# WHAT THE TASK REQUIRES
Return a copy of each line in the listing that includes the word "screenshot".

=== STORED DATA ===

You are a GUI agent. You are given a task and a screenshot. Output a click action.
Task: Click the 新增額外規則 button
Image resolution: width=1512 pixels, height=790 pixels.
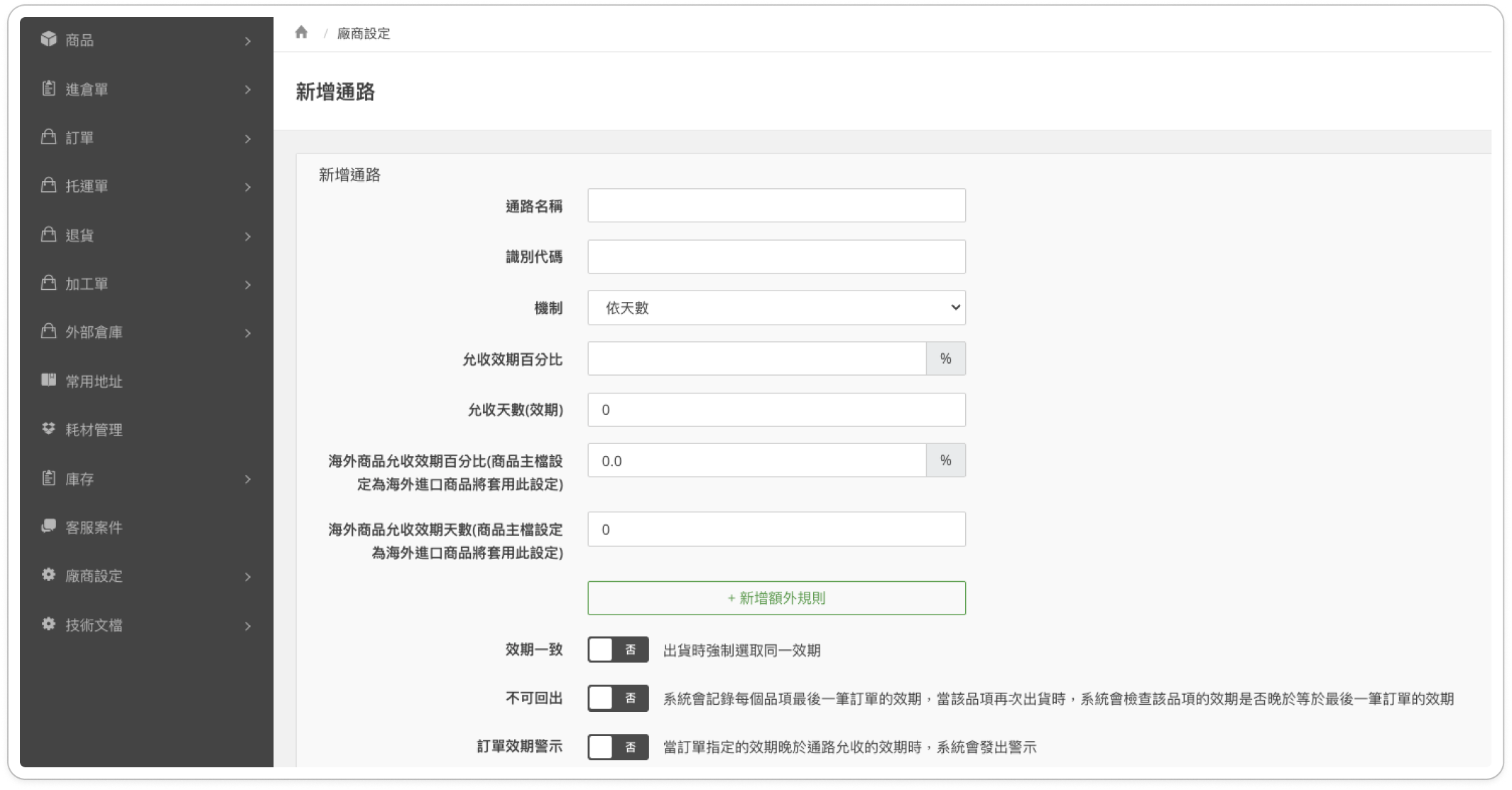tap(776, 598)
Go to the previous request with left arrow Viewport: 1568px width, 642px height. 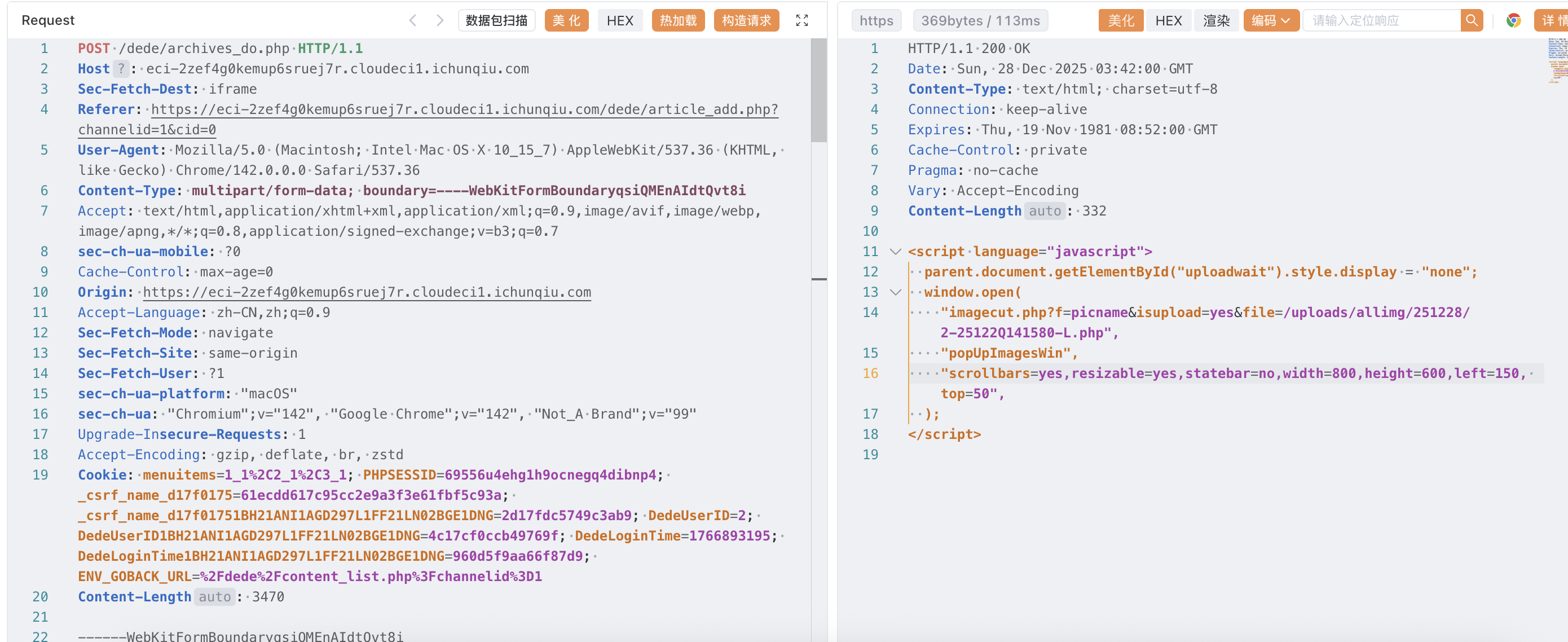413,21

===
=== STORED DATA ===

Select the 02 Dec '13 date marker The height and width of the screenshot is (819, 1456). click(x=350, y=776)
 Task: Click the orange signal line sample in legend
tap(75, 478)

===

# RESPONSE TO THIS EXERCISE
You are a GUI agent. You are given a task and a screenshot. Output a click action.
Select the 02 Dec '13 date marker The height and width of the screenshot is (819, 1456). click(x=350, y=776)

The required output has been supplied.